-------- VORLIEGENDER TEXT --------

Auf das Leben soll sie vorbereiten, die Schule. Mag die Aufgabe, die Praxis rein theoretisch zu vermitteln, immer schon schwierig gewesen sein, wird es jetzt noch komplexer, wie Marlon Lamour, Schulleiter der Kirchheimer Freihof-Realschule berichtet: „Viele Berufe, die unsere Schüler später einmal ausüben werden, gibt es heute noch gar nicht.“ Das wäre vergleichbar mit jemandem, der Mitte des 19. Jahrhunderts einen Wagenbau-Familienbetrieb hätte übernehmen sollen, den man aber in der Schule bereits darauf vorbereiten müsste, einmal als Kfz-Mechatroniker zu arbeiten. Zugegeben: Der Weg vom Wagner zum Mechatroniker hat sich über viele Generationen hingezogen, weshalb der Vergleich eigentlich gewaltig hinken müsste. Aber heutzutage kann es eben innerhalb von fünf bis zehn Jahren zu vergleichbaren Sprüngen kommen.
Vielfalt kann überfordern
Dadurch entsteht eine große Verunsicherung, zumal es auch in der Gegenwart immer unübersichtlicher geworden ist, welche beruflichen Möglichkeiten sich für Schulabgänger bieten. Natalie Wagner, Ausbildungsreferentin der Volksbank Mittlerer Neckar, stellt fest: „Durch die Vielfalt an Berufen und Studiengängen fühlen sich viele überfordert.“ Auch Jennifer Schuster vom Kirchheimer Unternehmen Elektroservice Schulz nennt ein Beispiel für den Wandel im Beruf: „Das Handwerk ist längst digital geworden. Da gibt es Arbeitsplätze für IT-Spezialisten, die gutes Geld verdienen können.“ Ein entsprechendes Studium ist dafür keine zwingende Voraussetzung mehr.
Diese Aussagen sind weniger für die Presse gedacht: Sie gehen direkt an eine neunte Klasse der Freihof-Realschule, die für den ersten Workshop von „Co-Working@School – Neue Wege in der Berufsorientierung“ ausgewählt wurde. Es geht darum, Schulen und Unternehmen zu verbinden und die Berufsorientierung noch stärker an der Praxis auszurichten, als das bislang der Fall ist.
Fünf Unternehmen sind an dem Pilotprojekt beteiligt: Außer den beiden bereits genannten – Volksbank und Elektroservice Schulz – sind das die Weilheimer Steuerberatungsgesellschaft KKG, das Kirchheimer Autohaus Schmauder & Rau sowie die Kirchheimer Stadtverwaltung. Die Stadt Kirchheim ist zwar kein Unternehmen im eigentlichen Sinn, aber als einer der größten Arbeitgeber rund um die Teck hat sie einen großen Bedarf an Nachwuchskräften.

-------- VERFÜGBARE DATEN --------

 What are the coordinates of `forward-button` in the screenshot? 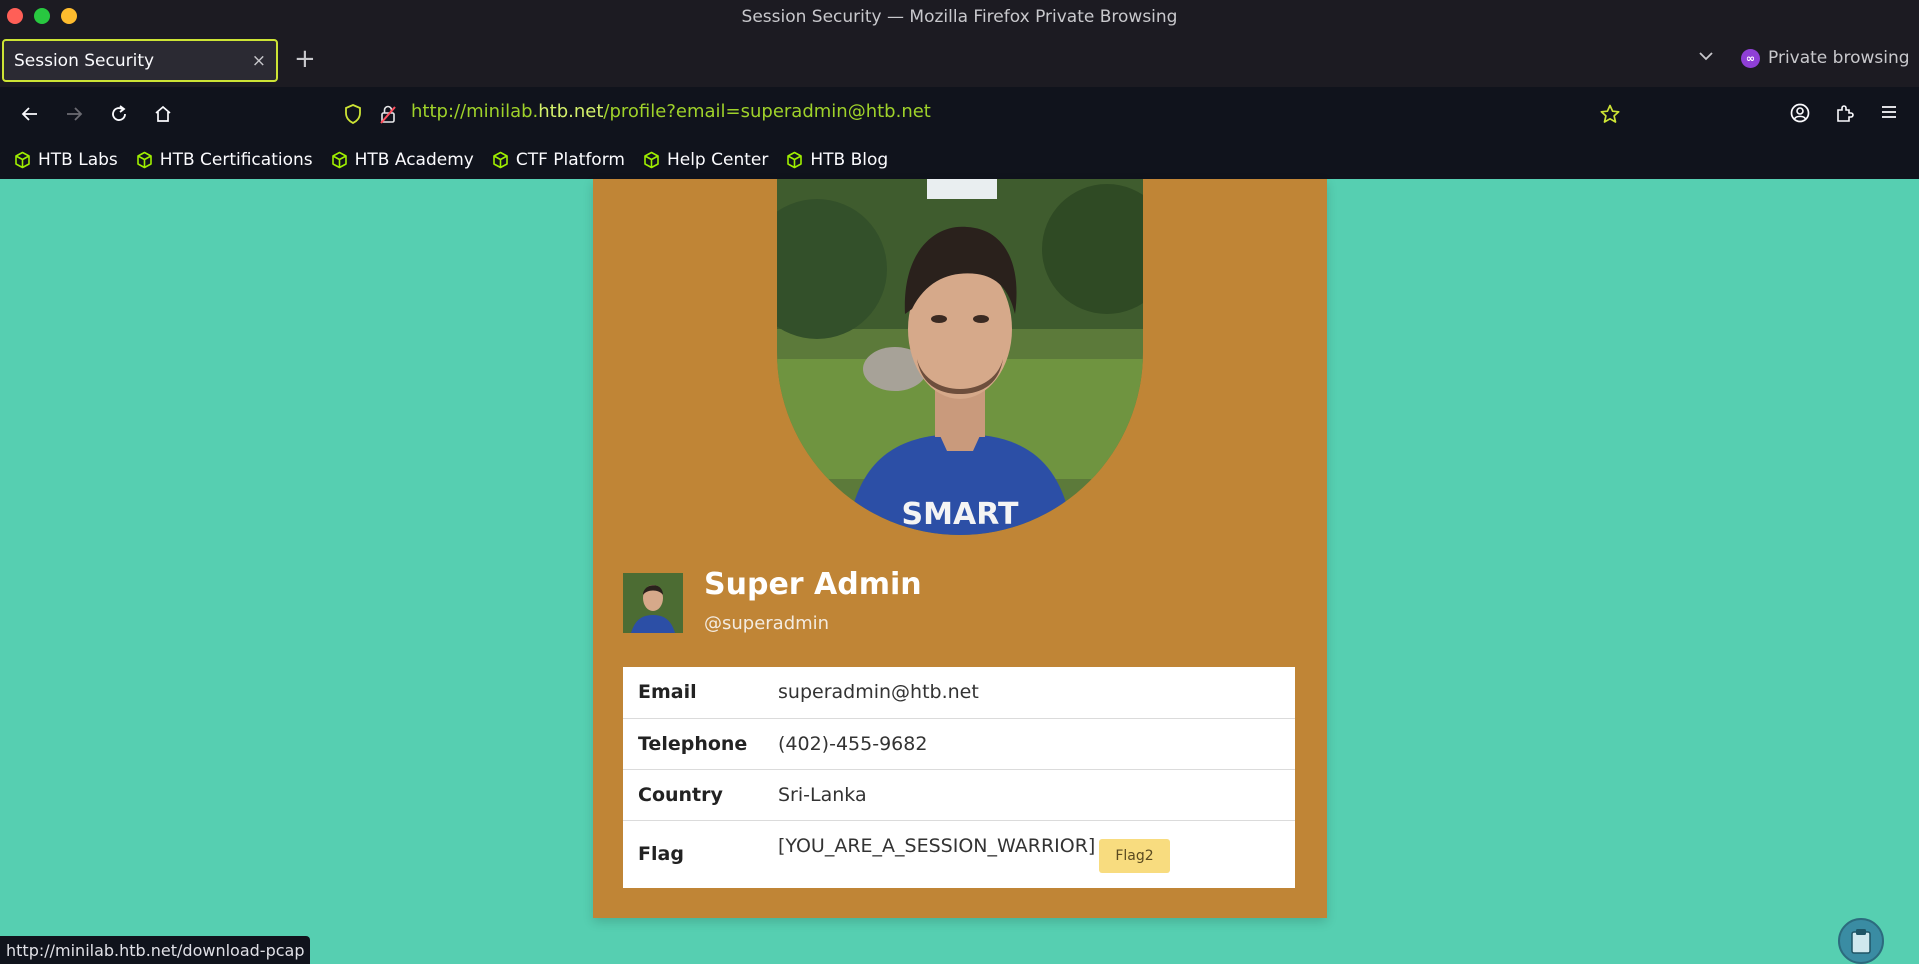 It's located at (74, 114).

--------

FRAGEN ZUM TEXT:
- 1) Prüfe anhand des Textes über Berufsorientierung an der Freihof-Realschule, ob die folgenden Aussagen zutreffen. Antworte jeweils mit Ja oder Nein und zitiere die entscheidenden Worte des Textes wörtlich: (a) Laut dem Schulleiter gibt es viele Berufe, die die Schüler später ausüben werden, heute noch nicht. (b) Für IT-Arbeitsplätze im Handwerk ist ein entsprechendes Studium zwingend erforderlich. (c) Am Pilotprojekt sind vier Unternehmen beteiligt.
- 2) Führe den Text über Berufsorientierung an der Freihof-Realschule im selben Stil nach seinem letzten Satz weiter.

ERWARTETE ANTWORTEN:
- 1)
(a) Ja: „Viele Berufe, die unsere Schüler später einmal ausüben werden, gibt es heute noch gar nicht.“
(b) Nein: „Ein entsprechendes Studium ist dafür keine zwingende Voraussetzung mehr.“
(c) Nein: „Fünf Unternehmen sind an dem Pilotprojekt beteiligt“

- 2)
Das Zusammentreffen von Schülern und möglichen Arbeitgebern hat für beide Seiten Vorteile. „Die jungen Menschen können sich dadurch in der beruflichen Praxis einbringen – und sie können dabei Selbstwirksamkeit erfahren“, sagt Anja Lippert-Hertle, die das Format gemeinsam mit Tanja Köhler entwickelt hat.
„Die lassen uns mitreden“
Die Schüler bestätigen das: „Ich finde es toll, dass wir so eng mit den Firmen zusammenarbeiten, dass die uns in ihre aktuellen Fragen einbeziehen – und uns mitreden lassen“, zeigt sich der Neuntklässler Marius begeistert. Sein Mitschüler Niklas hat sich für die Stadtverwaltung entschieden – für ein Projekt zur Begrünung von städtischen Flächen: „Unsere Ideen werden irgendwann im Gemeinderat vorgestellt“, freut er sich darüber, dass das, was da entsteht, einen praktischen Wert hat.
Sechs Nachmittage verbringen die Jugendlichen in den Betrieben – anstelle der Nachmittagsschule, die dieser Form der Berufsorientierung „geopfert“ wird. Projekte bestehen unter anderem darin, Jugendliche direkt anzusprechen, um Werbung für Ausbildungsberufe zu machen, in Form von Videoclips, die auf den angesagten digitalen Kanälen ausgespielt werden.
Nicht nur Berufe der Zukunft kommen zur Sprache, auch um die Arbeitswelt der Zukunft geht es: um mehr Teamarbeit, Flexibilität, Austausch. Deshalb ist auch der Ort der Veranstaltung nicht zufällig gewählt: der Co-Working-Space im Kirchheimer „Con4rent“. „Das ist richtig klasse, dass wir Future Work und New-Work-Formate auch in der passenden New-Work-Umgebung präsentieren können“, sagt Anja Lippert-Hertle, die sich über die Unterstützung von Gernot Bracher (Con4rent) ebenso freut wie über diejenige der beteiligten Betriebe und der Stiftung Bildung und Jugend.